25 de abril de 2014 / 01:03 a.m.

Monterrey.- Sólo recuerdos le quedan a la madre de Ángel Isaí. Su fotografías se mantienen guardadas en un cajón como un valioso tesoro.

En su casa, en la colonia Nuevo Almaguer, en las faldas del Cerro de la Silla, la señora Verónica García trata de continuar con su vida tras la pérdida de su hijo.

Al fondo de la propiedad se encuentra la habitacion de Yisa, como también era conocido, pero nadie podía ingresar a su cuarto, pues ángel mantenía todo en completo orden.

En una de las paredes pintó los nombres de sus amigos, con quienes convivía tanto en la iglesia como en la secundaria.

Y precisamente por sus estudios se encontraba feliz al haber obtenido su pase para el siguiente grado.
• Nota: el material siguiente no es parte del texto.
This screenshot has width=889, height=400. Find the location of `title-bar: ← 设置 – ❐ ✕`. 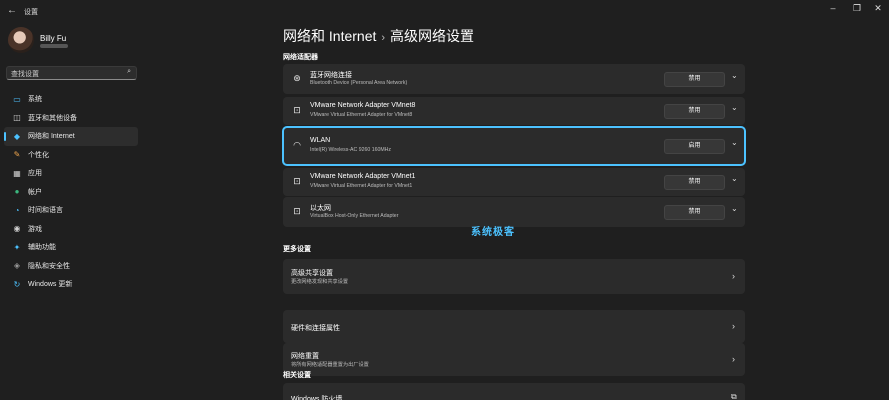

title-bar: ← 设置 – ❐ ✕ is located at coordinates (444, 11).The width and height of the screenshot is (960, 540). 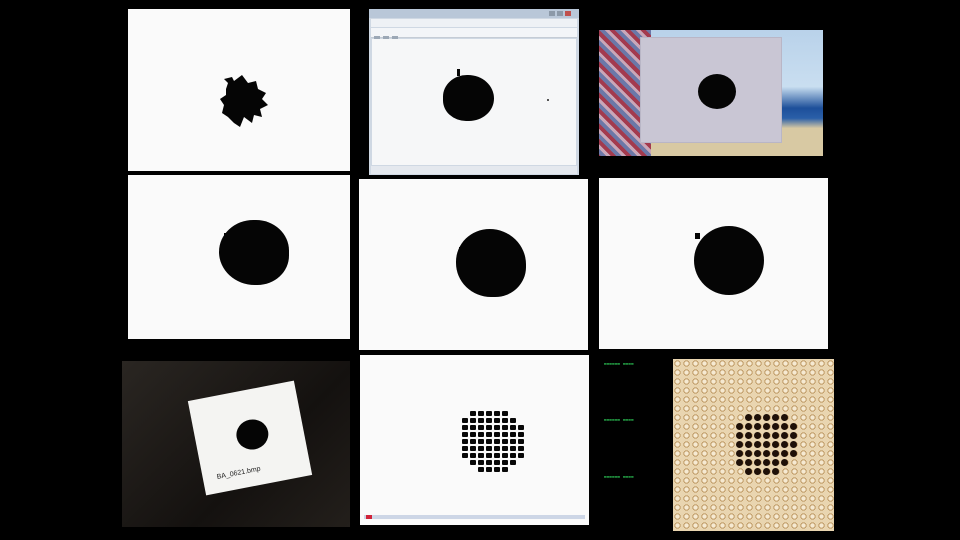 What do you see at coordinates (474, 14) in the screenshot?
I see `window-titlebar` at bounding box center [474, 14]. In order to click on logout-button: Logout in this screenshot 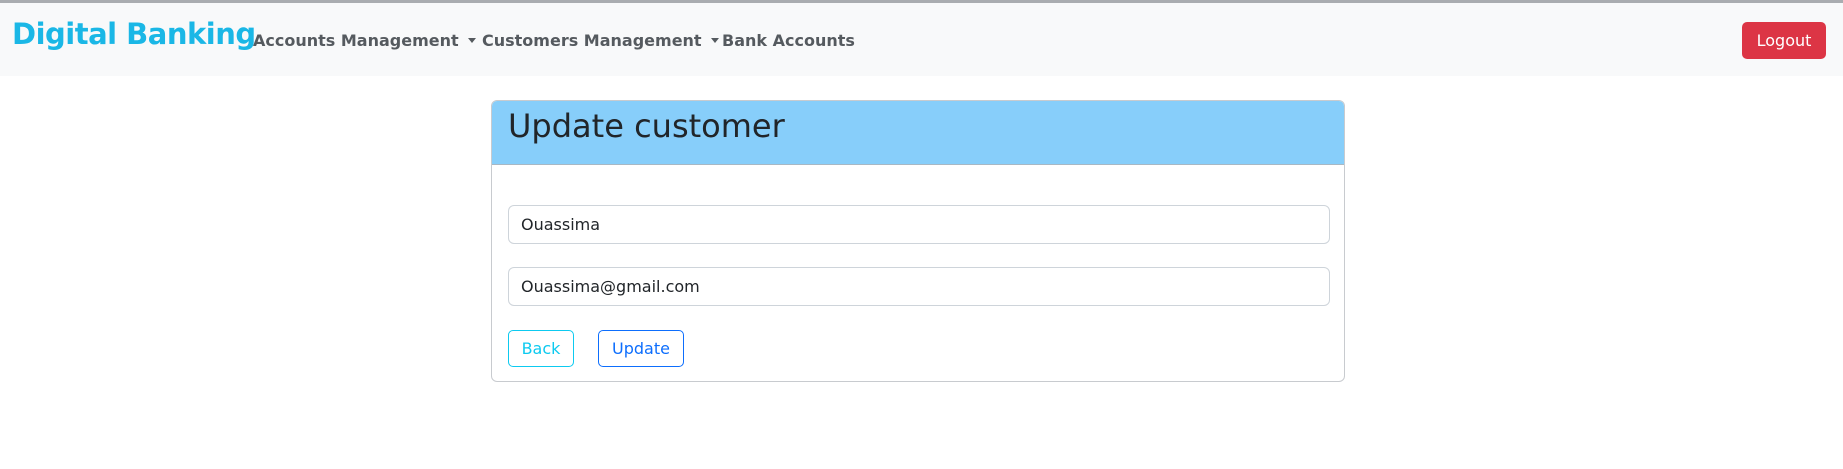, I will do `click(1784, 40)`.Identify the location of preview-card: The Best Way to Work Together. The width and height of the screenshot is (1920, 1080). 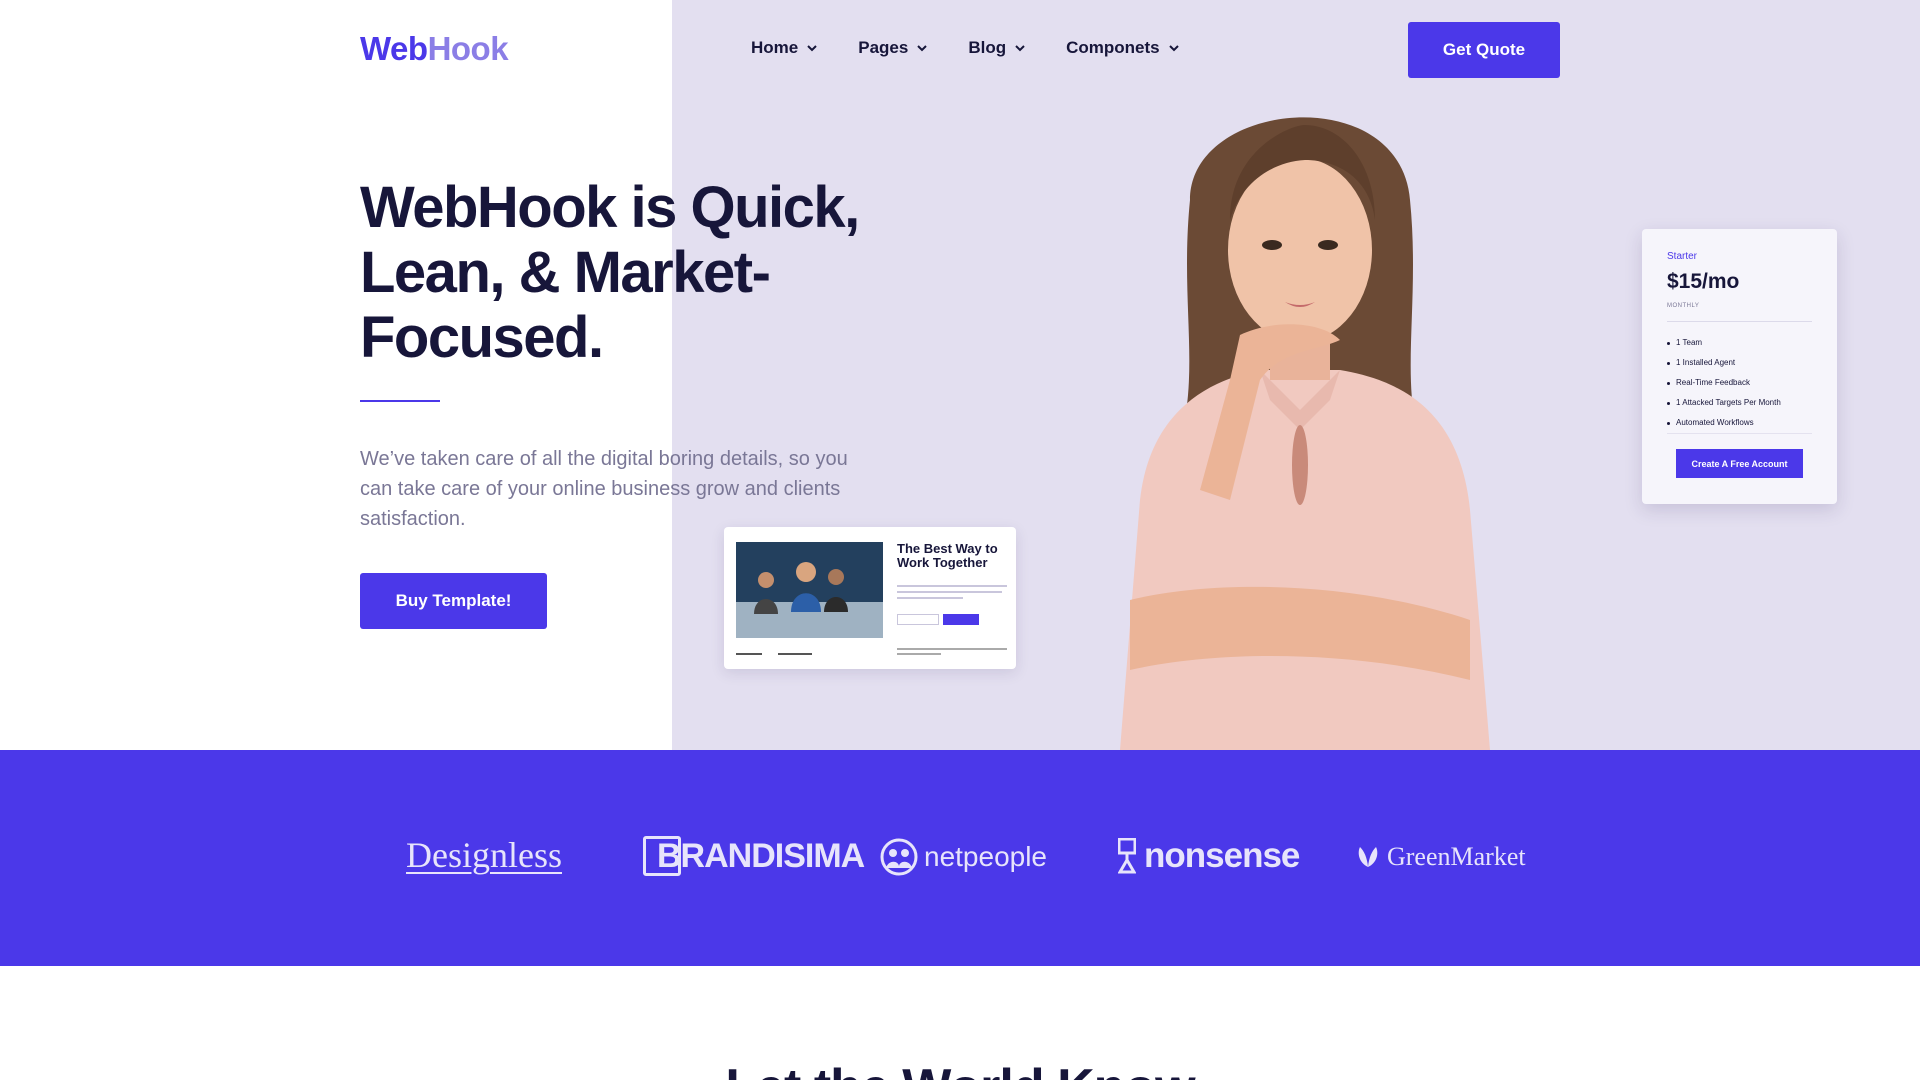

A pesar de contar con 14 años de edad, le preocupaba el futuro de su madre.

Era el menor de tres hermanos y uno de sus sueños era poder llegar a la universidad. Pero la noche del 12 de abril, cuando se dirigía a visitar a una de sus tías al municipio de Apodaca, sucedió lo inimaginable.

Ángel Isaí cayó abatido por una bala, tras un intento de detención de hombres armados realizado por Policias de Proximidad del municipio de Guadalupe.

El menor, antes del forcejeó, ya había descendido del camión, pero un elemento policiaco lo tomó del brazo y lo regresó al interior de la unidad de la Ruta 2.

Verónica fue requerida por la Procuraduría para que observara el video que fue grabado en el interior del camión urbano, pero su estado de salud le impidió ver la grabación y sólo le mostraron unas cuantas fotografías.

En ese momento le informaron que su hijo se encontraba sentado en la parte trasera de la unidad de transporte, pero en realidad el menor ya había descendido del camión.

La duda no sale de su cabeza al ver que las versiones han ido cambiando.

Ella sólo busca el esclarecimiento del caso y saber quién fue el responsable de la muerte de su hijo.

Los días pasan y el dolor se incrementa para toda la familia. Pero no todo termina ahí, pues durante la noche de ayer fue visitada por Junior Ayala, gerente de administracion de riesgos de la empresa Transregio, para informarle que debido a que los hechos donde murió su hijo no fue culpa de la ruta urbana, no podían darle el pago del seguro de viajero, sólo el apoyo de los dos camiones que fueron utilizados para trasladar a las personas de la funeraria al panteón.

El tiempo sigue su marcha... mientras una madre aún llora la muerte de su hijo, la muerte de un inocente.